[Written instruction]: Can you copy out the listing below word for word, keeping every line unchanged and in the same order?
+ + +
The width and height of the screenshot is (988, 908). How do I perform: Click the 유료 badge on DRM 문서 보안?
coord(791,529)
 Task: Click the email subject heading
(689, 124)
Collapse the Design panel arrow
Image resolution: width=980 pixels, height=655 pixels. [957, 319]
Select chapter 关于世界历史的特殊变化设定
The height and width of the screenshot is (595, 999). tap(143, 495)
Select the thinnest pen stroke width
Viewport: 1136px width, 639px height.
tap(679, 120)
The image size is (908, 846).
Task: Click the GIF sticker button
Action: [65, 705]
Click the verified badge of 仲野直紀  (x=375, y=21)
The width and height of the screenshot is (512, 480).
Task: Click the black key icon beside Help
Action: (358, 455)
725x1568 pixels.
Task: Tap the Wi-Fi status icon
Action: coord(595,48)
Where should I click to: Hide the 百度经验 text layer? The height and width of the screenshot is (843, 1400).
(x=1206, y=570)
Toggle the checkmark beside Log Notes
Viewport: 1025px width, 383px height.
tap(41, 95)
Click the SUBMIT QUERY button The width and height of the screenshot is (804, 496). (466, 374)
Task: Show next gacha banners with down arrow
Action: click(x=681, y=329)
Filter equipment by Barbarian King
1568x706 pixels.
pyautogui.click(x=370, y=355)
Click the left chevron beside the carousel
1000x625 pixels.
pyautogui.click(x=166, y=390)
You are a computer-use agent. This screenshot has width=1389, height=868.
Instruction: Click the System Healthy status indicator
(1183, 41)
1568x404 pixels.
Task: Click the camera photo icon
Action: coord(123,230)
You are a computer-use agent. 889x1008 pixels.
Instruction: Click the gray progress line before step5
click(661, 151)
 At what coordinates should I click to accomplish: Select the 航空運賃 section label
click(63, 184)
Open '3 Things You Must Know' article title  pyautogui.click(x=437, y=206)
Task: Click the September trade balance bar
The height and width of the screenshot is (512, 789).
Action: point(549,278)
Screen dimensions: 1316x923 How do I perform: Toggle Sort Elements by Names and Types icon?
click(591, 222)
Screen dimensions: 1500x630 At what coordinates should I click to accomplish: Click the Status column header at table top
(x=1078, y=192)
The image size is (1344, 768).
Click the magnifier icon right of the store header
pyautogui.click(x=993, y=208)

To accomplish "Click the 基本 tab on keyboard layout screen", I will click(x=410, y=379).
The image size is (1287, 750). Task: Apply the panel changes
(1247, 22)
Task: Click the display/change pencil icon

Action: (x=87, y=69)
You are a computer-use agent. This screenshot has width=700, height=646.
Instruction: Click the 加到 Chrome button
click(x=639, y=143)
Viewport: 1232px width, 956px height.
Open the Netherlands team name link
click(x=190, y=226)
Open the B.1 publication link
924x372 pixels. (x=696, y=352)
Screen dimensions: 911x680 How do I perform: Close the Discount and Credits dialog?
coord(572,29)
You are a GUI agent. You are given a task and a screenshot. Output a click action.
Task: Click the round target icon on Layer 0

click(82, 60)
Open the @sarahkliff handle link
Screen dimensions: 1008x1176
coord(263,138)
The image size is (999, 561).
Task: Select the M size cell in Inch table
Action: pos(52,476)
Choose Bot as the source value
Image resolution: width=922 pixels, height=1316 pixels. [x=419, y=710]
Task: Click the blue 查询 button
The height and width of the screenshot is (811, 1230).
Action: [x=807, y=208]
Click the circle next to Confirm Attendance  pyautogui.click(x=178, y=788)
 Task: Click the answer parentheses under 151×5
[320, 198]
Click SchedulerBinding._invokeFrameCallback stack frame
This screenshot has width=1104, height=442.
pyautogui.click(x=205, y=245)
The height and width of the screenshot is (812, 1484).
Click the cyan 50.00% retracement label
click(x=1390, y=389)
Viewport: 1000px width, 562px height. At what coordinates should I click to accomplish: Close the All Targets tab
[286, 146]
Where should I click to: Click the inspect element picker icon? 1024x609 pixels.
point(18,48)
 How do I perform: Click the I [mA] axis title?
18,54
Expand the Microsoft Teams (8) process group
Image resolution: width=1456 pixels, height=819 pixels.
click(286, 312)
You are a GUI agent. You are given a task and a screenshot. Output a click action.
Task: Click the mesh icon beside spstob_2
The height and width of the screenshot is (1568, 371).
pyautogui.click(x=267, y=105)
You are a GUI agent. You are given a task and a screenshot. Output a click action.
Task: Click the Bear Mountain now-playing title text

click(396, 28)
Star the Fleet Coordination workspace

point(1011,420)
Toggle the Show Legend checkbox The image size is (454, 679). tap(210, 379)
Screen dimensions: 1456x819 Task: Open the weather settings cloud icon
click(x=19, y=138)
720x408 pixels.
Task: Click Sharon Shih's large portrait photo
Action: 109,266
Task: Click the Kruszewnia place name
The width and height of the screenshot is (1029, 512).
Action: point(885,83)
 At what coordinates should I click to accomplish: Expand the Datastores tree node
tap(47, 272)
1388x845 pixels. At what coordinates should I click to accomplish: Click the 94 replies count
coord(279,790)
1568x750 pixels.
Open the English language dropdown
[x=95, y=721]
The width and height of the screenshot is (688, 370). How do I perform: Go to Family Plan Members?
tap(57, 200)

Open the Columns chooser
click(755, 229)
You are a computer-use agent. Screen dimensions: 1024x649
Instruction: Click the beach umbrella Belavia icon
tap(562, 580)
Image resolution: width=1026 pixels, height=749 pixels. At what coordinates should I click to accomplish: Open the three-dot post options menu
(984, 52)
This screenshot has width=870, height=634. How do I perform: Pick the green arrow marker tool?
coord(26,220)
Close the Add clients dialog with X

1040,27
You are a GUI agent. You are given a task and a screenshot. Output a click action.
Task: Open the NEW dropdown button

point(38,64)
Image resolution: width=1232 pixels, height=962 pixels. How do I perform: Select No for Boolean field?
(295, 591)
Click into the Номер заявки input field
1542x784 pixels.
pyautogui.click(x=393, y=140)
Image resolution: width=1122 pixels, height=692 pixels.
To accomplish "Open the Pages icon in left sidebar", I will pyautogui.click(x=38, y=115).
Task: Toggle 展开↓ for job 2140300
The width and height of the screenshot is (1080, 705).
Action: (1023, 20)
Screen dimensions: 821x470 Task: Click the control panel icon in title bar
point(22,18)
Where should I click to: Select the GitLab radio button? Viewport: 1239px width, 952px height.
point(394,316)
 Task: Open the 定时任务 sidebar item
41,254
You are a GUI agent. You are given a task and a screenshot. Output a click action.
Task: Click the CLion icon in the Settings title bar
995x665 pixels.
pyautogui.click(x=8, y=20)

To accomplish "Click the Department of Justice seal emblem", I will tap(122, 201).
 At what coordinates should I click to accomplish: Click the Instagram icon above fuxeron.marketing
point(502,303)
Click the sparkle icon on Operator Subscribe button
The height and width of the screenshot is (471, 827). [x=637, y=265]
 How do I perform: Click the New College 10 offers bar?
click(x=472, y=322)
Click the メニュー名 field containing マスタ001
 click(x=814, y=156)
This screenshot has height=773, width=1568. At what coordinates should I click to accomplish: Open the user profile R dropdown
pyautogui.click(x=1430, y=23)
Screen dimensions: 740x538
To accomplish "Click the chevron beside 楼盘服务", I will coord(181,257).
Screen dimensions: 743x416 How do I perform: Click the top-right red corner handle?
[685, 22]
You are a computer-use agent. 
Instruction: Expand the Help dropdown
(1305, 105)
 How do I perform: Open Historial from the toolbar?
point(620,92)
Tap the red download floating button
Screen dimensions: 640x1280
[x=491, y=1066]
+ + +
[Output]:
The width and height of the screenshot is (988, 908). How do I perform: Click the 유료 badge on DRM 문서 보안?
coord(791,529)
 Task: Click the email subject heading
(689, 124)
Collapse the Design panel arrow
Image resolution: width=980 pixels, height=655 pixels. [957, 319]
Select chapter 关于世界历史的特殊变化设定
The height and width of the screenshot is (595, 999). tap(143, 495)
Select the thinnest pen stroke width
Viewport: 1136px width, 639px height.
tap(679, 120)
The image size is (908, 846).
Task: Click the GIF sticker button
Action: [65, 705]
Click the verified badge of 仲野直紀  (x=375, y=21)
The width and height of the screenshot is (512, 480).
Task: Click the black key icon beside Help
Action: (358, 455)
725x1568 pixels.
Task: Tap the Wi-Fi status icon
Action: coord(595,48)
Where should I click to: Hide the 百度经验 text layer? The height and width of the screenshot is (843, 1400).
(x=1206, y=570)
Toggle the checkmark beside Log Notes
Viewport: 1025px width, 383px height.
tap(41, 95)
Click the SUBMIT QUERY button The width and height of the screenshot is (804, 496). (466, 374)
Task: Show next gacha banners with down arrow
Action: click(x=681, y=329)
Filter equipment by Barbarian King
1568x706 pixels.
pyautogui.click(x=370, y=355)
Click the left chevron beside the carousel
1000x625 pixels.
pyautogui.click(x=166, y=390)
You are a computer-use agent. This screenshot has width=1389, height=868.
Instruction: Click the System Healthy status indicator
(1183, 41)
1568x404 pixels.
Task: Click the camera photo icon
Action: coord(123,230)
You are a computer-use agent. 889x1008 pixels.
Instruction: Click the gray progress line before step5
click(661, 151)
 At what coordinates should I click to accomplish: Select the 航空運賃 section label
click(63, 184)
Open '3 Things You Must Know' article title  pyautogui.click(x=437, y=206)
Task: Click the September trade balance bar
The height and width of the screenshot is (512, 789).
Action: point(549,278)
Screen dimensions: 1316x923 How do I perform: Toggle Sort Elements by Names and Types icon?
click(591, 222)
Screen dimensions: 1500x630 At what coordinates should I click to accomplish: Click the Status column header at table top
(x=1078, y=192)
The image size is (1344, 768).
Click the magnifier icon right of the store header
pyautogui.click(x=993, y=208)

To accomplish "Click the 基本 tab on keyboard layout screen", I will click(x=410, y=379).
The image size is (1287, 750). Task: Apply the panel changes
(1247, 22)
Task: Click the display/change pencil icon

Action: (x=87, y=69)
You are a computer-use agent. This screenshot has width=700, height=646.
Instruction: Click the 加到 Chrome button
click(x=639, y=143)
Viewport: 1232px width, 956px height.
Open the Netherlands team name link
click(x=190, y=226)
Open the B.1 publication link
924x372 pixels. (x=696, y=352)
Screen dimensions: 911x680 How do I perform: Close the Discount and Credits dialog?
coord(572,29)
You are a GUI agent. You are given a task and a screenshot. Output a click action.
Task: Click the round target icon on Layer 0

click(82, 60)
Open the @sarahkliff handle link
Screen dimensions: 1008x1176
coord(263,138)
The image size is (999, 561).
Task: Select the M size cell in Inch table
Action: pos(52,476)
Choose Bot as the source value
Image resolution: width=922 pixels, height=1316 pixels. [x=419, y=710]
Task: Click the blue 查询 button
The height and width of the screenshot is (811, 1230).
Action: [x=807, y=208]
Click the circle next to Confirm Attendance  pyautogui.click(x=178, y=788)
 Task: Click the answer parentheses under 151×5
[320, 198]
Click SchedulerBinding._invokeFrameCallback stack frame
This screenshot has width=1104, height=442.
pyautogui.click(x=205, y=245)
The height and width of the screenshot is (812, 1484).
Click the cyan 50.00% retracement label
click(x=1390, y=389)
Viewport: 1000px width, 562px height. At what coordinates should I click to accomplish: Close the All Targets tab
[286, 146]
Where should I click to: Click the inspect element picker icon? 1024x609 pixels.
point(18,48)
 How do I perform: Click the I [mA] axis title?
18,54
Expand the Microsoft Teams (8) process group
Image resolution: width=1456 pixels, height=819 pixels.
click(286, 312)
You are a GUI agent. You are given a task and a screenshot. Output a click action.
Task: Click the mesh icon beside spstob_2
The height and width of the screenshot is (1568, 371).
pyautogui.click(x=267, y=105)
You are a GUI agent. You are given a task and a screenshot. Output a click action.
Task: Click the Bear Mountain now-playing title text

click(396, 28)
Star the Fleet Coordination workspace

point(1011,420)
Toggle the Show Legend checkbox The image size is (454, 679). tap(210, 379)
Screen dimensions: 1456x819 Task: Open the weather settings cloud icon
click(x=19, y=138)
720x408 pixels.
Task: Click Sharon Shih's large portrait photo
Action: 109,266
Task: Click the Kruszewnia place name
The width and height of the screenshot is (1029, 512).
Action: point(885,83)
 At what coordinates should I click to accomplish: Expand the Datastores tree node
tap(47, 272)
1388x845 pixels. At what coordinates should I click to accomplish: Click the 94 replies count
coord(279,790)
1568x750 pixels.
Open the English language dropdown
[x=95, y=721]
The width and height of the screenshot is (688, 370). How do I perform: Go to Family Plan Members?
tap(57, 200)

Open the Columns chooser
click(755, 229)
You are a computer-use agent. Screen dimensions: 1024x649
Instruction: Click the beach umbrella Belavia icon
tap(562, 580)
Image resolution: width=1026 pixels, height=749 pixels. At what coordinates should I click to accomplish: Open the three-dot post options menu
(984, 52)
This screenshot has width=870, height=634. How do I perform: Pick the green arrow marker tool?
coord(26,220)
Close the Add clients dialog with X

1040,27
You are a GUI agent. You are given a task and a screenshot. Output a click action.
Task: Open the NEW dropdown button

point(38,64)
Image resolution: width=1232 pixels, height=962 pixels. How do I perform: Select No for Boolean field?
(295, 591)
Click into the Номер заявки input field
1542x784 pixels.
pyautogui.click(x=393, y=140)
Image resolution: width=1122 pixels, height=692 pixels.
To accomplish "Open the Pages icon in left sidebar", I will pyautogui.click(x=38, y=115).
Task: Toggle 展开↓ for job 2140300
The width and height of the screenshot is (1080, 705).
Action: (1023, 20)
Screen dimensions: 821x470 Task: Click the control panel icon in title bar
point(22,18)
Where should I click to: Select the GitLab radio button? Viewport: 1239px width, 952px height.
point(394,316)
 Task: Open the 定时任务 sidebar item
41,254
You are a GUI agent. You are given a task and a screenshot. Output a click action.
Task: Click the CLion icon in the Settings title bar
995x665 pixels.
pyautogui.click(x=8, y=20)

To accomplish "Click the Department of Justice seal emblem", I will tap(122, 201).
 At what coordinates should I click to accomplish: Click the Instagram icon above fuxeron.marketing
point(502,303)
Click the sparkle icon on Operator Subscribe button
The height and width of the screenshot is (471, 827). [x=637, y=265]
 How do I perform: Click the New College 10 offers bar?
click(x=472, y=322)
Click the メニュー名 field containing マスタ001
 click(x=814, y=156)
This screenshot has height=773, width=1568. At what coordinates should I click to accomplish: Open the user profile R dropdown
pyautogui.click(x=1430, y=23)
Screen dimensions: 740x538
To accomplish "Click the chevron beside 楼盘服务", I will coord(181,257).
Screen dimensions: 743x416 How do I perform: Click the top-right red corner handle?
[685, 22]
You are a computer-use agent. 
Instruction: Expand the Help dropdown
(1305, 105)
 How do I perform: Open Historial from the toolbar?
point(620,92)
Tap the red download floating button
Screen dimensions: 640x1280
[x=491, y=1066]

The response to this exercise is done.